Sormak isterim, Erdoğan ve Ak Partiye destek veren partinin liderine de sormak isterim. Bunları ben görüyorum da sen mi görmüyorsun? Bir insanın en temel özelliği ülkesine koşulsuz bağlı olmasıdır. Ülkeye bağlılığı başka bir partinin üzerinden yapıyorsanız kusura bakmayın, sizin milliyetçiliğiniz her ortamda tartışılır. Bu kavgaların tamamını biz verdik arkadaşlar, bu yasalar çıkarken bu kavgaların tamamını bu parti verdi.

12. Toplu FETÖ’cü yerleştirme sadece Yargıtay ve Danıştayda mı oldu?

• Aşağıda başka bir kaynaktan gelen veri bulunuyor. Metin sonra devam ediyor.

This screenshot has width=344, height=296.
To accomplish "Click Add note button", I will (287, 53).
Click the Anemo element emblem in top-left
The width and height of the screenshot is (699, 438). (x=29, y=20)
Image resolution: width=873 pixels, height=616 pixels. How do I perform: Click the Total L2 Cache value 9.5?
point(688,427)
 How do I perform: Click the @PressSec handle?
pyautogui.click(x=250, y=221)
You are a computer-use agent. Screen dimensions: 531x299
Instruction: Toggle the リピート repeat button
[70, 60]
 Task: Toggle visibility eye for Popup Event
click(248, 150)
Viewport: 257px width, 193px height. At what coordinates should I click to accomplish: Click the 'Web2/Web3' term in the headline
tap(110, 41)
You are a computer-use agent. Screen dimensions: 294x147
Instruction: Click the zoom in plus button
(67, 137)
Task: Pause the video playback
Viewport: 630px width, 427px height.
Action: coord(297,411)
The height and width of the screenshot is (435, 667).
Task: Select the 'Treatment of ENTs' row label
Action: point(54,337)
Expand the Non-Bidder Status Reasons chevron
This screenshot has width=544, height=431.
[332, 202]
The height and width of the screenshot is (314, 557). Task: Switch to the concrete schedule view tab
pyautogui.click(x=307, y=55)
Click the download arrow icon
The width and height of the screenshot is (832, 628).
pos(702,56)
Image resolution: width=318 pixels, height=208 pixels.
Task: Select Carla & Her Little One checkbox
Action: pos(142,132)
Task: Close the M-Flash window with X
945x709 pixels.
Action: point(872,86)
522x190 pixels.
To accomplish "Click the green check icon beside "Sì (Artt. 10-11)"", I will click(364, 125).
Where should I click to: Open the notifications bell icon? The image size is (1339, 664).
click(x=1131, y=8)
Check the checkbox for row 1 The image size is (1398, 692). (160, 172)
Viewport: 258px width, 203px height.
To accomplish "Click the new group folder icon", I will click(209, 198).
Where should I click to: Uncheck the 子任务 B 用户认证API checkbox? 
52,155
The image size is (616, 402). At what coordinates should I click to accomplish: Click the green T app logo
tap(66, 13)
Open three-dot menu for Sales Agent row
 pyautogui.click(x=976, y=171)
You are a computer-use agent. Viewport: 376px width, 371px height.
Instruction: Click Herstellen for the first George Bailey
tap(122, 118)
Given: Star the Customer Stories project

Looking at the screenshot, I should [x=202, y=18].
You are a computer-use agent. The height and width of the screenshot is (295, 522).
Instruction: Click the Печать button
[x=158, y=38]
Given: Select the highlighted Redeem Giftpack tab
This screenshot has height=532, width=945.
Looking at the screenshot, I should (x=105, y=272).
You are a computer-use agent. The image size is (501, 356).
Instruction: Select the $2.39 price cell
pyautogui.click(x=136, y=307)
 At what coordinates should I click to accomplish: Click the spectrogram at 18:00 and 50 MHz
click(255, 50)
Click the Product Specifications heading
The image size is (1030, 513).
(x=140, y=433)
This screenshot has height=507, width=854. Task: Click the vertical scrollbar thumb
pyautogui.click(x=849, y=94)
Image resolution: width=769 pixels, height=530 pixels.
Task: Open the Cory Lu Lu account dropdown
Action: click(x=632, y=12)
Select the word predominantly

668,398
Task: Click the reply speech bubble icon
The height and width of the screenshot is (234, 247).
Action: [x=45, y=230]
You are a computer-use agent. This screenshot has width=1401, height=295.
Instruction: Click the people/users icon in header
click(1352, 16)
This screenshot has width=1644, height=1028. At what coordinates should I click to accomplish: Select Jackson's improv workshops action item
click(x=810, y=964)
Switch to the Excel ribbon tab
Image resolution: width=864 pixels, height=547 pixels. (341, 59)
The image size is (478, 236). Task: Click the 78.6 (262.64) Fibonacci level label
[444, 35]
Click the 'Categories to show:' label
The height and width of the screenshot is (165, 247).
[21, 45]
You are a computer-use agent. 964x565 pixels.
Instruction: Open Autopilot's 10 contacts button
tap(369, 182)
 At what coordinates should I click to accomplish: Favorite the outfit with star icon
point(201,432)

Hayır, orduda da oldu. Üstelik 17-25 büyük rüşvet olayından sonra oldu. Bakın, bu konuda hiçbir yorum yapmayacağım, sadece size bununla ilgili Ankara Cumhuriyet Başsavcılığının hazırladığı bir iddianameden bir bölüm okuyacağım. Benim değil, bir iddianameden bir bölüm okuyacağım: “Örgüt -yani FETÖ- ayrıca Türk Silahlı Kuvvetleri komuta kademesinin tamamını mümkün olan en kısa sürede ele geçirmek maksadıyla generalliğe terfi için albaylıkta bekleme süresini 4 yıla indirerek henüz şûra sırası gelmeyen mensuplarını terfi havuzuna dahil etmiştir. Diğer yandan generallikte rütbe bekleme süresi 4 yıldan 3 yıla indirilerek kendisine müzahir olmayan -yani sempati duymayan, yani yandaşı olmayan- generalleri daha kısa sürede Türk Silahlı Kuvvetleri dışına çıkarmaya çalışmıştır. Son olarak kendisine müzahir elemanların az bulunduğu 1988 ve daha önceki yıllarda mezun olmuş subayları Türk Silahlı Kuvvetlerinden tasfiye etmek için 3 devreyi birden toplu olarak emekli edecek ve hizmet süresini 28 yıla indirecek kanuni düzenlemeleri siyasi otoriteye yaptırabilmiştir.”

Ben demiyorum, bunları ben biliyorum, savcı diyor, bu devletin savcısı diyor. “Siyasi otoriteye yaptırabilmiştir.” O siyasi otorite işte FETÖ’nün siyasi ayağıdır. Onun başındaki kişi de FETÖ’nün siyasi ayağıdır.